→ **Task description**
Copy all of the records below verbatim.

━━ Excerpted data ━━

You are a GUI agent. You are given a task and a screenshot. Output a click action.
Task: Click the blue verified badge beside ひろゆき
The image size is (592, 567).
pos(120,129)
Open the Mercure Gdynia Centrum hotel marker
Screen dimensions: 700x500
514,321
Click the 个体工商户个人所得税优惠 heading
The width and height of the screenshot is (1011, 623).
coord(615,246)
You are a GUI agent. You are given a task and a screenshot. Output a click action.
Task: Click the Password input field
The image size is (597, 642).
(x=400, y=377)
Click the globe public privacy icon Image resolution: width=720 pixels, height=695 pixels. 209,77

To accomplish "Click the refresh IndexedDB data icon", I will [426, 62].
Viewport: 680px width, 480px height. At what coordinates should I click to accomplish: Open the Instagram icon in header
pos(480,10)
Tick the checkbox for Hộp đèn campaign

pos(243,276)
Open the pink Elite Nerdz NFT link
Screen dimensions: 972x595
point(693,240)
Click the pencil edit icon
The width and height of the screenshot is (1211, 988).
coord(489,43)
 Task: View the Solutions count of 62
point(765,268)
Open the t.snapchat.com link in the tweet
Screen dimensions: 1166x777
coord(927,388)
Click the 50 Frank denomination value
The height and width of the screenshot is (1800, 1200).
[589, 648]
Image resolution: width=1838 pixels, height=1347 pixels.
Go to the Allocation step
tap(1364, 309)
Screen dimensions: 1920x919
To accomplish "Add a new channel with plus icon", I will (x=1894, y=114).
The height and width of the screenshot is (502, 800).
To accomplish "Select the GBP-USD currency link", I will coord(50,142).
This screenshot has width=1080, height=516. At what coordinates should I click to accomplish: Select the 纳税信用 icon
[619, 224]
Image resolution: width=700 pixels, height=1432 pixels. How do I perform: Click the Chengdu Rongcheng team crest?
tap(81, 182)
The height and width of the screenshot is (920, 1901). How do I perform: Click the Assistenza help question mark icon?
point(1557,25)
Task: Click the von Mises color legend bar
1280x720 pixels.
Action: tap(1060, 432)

━━━

→ **Result for this task**
You are a GUI agent. You are given a task and a screenshot. Output a click action.
Task: Click the blue verified badge beside ひろゆき
The image size is (592, 567).
pos(120,129)
Open the Mercure Gdynia Centrum hotel marker
Screen dimensions: 700x500
514,321
Click the 个体工商户个人所得税优惠 heading
The width and height of the screenshot is (1011, 623).
coord(615,246)
You are a GUI agent. You are given a task and a screenshot. Output a click action.
Task: Click the Password input field
The image size is (597, 642).
(x=400, y=377)
Click the globe public privacy icon Image resolution: width=720 pixels, height=695 pixels. 209,77

To accomplish "Click the refresh IndexedDB data icon", I will [426, 62].
Viewport: 680px width, 480px height. At what coordinates should I click to accomplish: Open the Instagram icon in header
pos(480,10)
Tick the checkbox for Hộp đèn campaign

pos(243,276)
Open the pink Elite Nerdz NFT link
Screen dimensions: 972x595
point(693,240)
Click the pencil edit icon
The width and height of the screenshot is (1211, 988).
coord(489,43)
 Task: View the Solutions count of 62
point(765,268)
Open the t.snapchat.com link in the tweet
Screen dimensions: 1166x777
coord(927,388)
Click the 50 Frank denomination value
The height and width of the screenshot is (1800, 1200).
[589, 648]
Image resolution: width=1838 pixels, height=1347 pixels.
Go to the Allocation step
tap(1364, 309)
Screen dimensions: 1920x919
To accomplish "Add a new channel with plus icon", I will (x=1894, y=114).
The height and width of the screenshot is (502, 800).
To accomplish "Select the GBP-USD currency link", I will coord(50,142).
This screenshot has width=1080, height=516. At what coordinates should I click to accomplish: Select the 纳税信用 icon
[619, 224]
Image resolution: width=700 pixels, height=1432 pixels. How do I perform: Click the Chengdu Rongcheng team crest?
tap(81, 182)
The height and width of the screenshot is (920, 1901). How do I perform: Click the Assistenza help question mark icon?
point(1557,25)
Task: Click the von Mises color legend bar
1280x720 pixels.
Action: tap(1060, 432)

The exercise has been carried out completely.